The appointment of new KLM representatives to Northwest's board is also on hold, pending the outcome of the court case, which is due to be heard "within the next two months, or possibly longer".

Bouw bluntly refuses to reveal whether talks are taking place with alternative US partners, such as American Airlines, but does not rule out anything, if the share issue remains unresolved.

"We are hopeful that the court cases will go in our favour, but, if it doesn't work out, we will have to look again at our options," he says.

The dispute centres on the "poison pill" put in place by Northwest towards the end of 1995, largely to prevent what the US carrier saw as KLM's ownership ambitions.

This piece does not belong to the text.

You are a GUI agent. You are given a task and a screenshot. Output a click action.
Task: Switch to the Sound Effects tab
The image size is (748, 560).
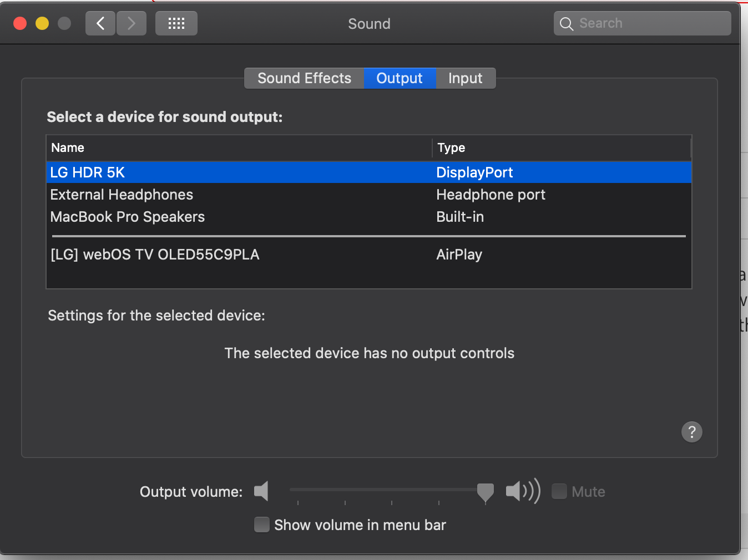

The move prevents KLM from exercising rights to increase its voting shares to the maximum 25%. The Dutch carrier now holds a chunk of its stake in non-voting preference shares.

In its court filings, KLM alleges that the poison pill was pushed through without the necessary level of boardroom or shareholder support. Following Northwest's dramatic turnaround in performance, the commercial value of KLM's cancelled share rights is being put at around $150 million. Ironically, it was Northwest's success which was largely responsible for buoying KLM's annual results for the year to the end of March.

A revaluation of the Northwest preference shares, which had been written down after the US group's near-collapse, added DFl258 million ($100 million) to the bottom line. That left KLM showing the highest net profit in its history, at DFl547 million. Further revaluations will feed through over the next couple of years, says KLM.

Underlying operating profits were down by more than DFl300 million, at DFl453 million. The KLM president says that the resumption of payments of employee-pension premiums added DFl218 million to salary costs, while the strength of the Dutch guilder wiped out DFl150 million. Without these effects, operating profits would have edged up by DFl50 million.

KLM was also hit badly by the recent slump in the cargo market, having added an extra 18% capacity in anticipation that growth would stay strong. Cargo load factors dived as traffic growth trailed at 11%, while world overcapacity pushed yields down by 5%.

Passenger services fared better, with load factors climbing above 74% on the back of healthy 9% traffic growth, although yields again fell by 3%.